Your Password Or Your Soul
Will there be life after passwords? We are currently drowning in them – some more than others. A fella like me might need to enter 50 different passwords of increasing complexity just to get by a week in 2014.
It’s a growing problem because hackers and their security breaches, accompanied by the illegal market for passwords farmed from cracking programs, has made it difficult to stay secure, even with such complex passwords. Putting spaces in them helps but it’s not really simplifying anything.
So what to do about it? Is there a world in which we can live with all the technology minus all the passwords? DARPA (the peeps who started the internet 40+ years ago) is working on it, and their studies are fascinating. Here’s some potential replacements for the password (aka “user authentication”):
- Your heartbeat vibrations, as recorded by your phone
- The way you respond to error and system messages (a personality test)

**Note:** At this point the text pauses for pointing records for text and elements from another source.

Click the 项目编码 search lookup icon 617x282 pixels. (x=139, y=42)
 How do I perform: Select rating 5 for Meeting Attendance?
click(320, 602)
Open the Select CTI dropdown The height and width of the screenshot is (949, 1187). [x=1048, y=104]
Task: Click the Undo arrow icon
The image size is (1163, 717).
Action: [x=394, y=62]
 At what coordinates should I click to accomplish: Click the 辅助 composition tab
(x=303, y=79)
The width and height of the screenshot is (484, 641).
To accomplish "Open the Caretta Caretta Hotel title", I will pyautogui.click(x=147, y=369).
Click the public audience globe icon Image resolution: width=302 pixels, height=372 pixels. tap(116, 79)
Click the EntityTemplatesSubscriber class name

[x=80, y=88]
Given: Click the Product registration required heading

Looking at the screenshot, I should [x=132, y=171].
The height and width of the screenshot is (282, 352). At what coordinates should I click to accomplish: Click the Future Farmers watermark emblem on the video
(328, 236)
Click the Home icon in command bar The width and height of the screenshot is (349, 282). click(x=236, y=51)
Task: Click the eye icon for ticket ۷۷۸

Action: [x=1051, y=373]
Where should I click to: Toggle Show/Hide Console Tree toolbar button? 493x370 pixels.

- How your hand shakes as you hold it. Grandpa method.
- How you write texts and emails, based on slang and favorite phrases.
- The “visual fingerprint”: both camera inputs and the screen activity on the phone. The phone needs to see daddy (or his pocket) to turn on!
- How you walk (your gate) as recorded by your phone over time. Walk to unlock?
Read about these programs here.
This is pretty amazing tech, with many of these methods already working on modern phones using no added hardware.
But the flip side as I see it at first blush: we are giving up our anonymity even more, giving that much more power to the machines. If my phone needed to know it was me to use it, no matter what, while that is secure it just isn’t practical. A spouse, business partner, tech support, small business, children and friends are all potential password sharing situations.
If we have to prove we are allowed into the machine beyond ways that we are able to share through human methods, then we have lost that much more control over the machine world.
But yay! The future sure will be fun! If my machine must know it’s me for security purposes, it will know it’s me for other less critical purposes.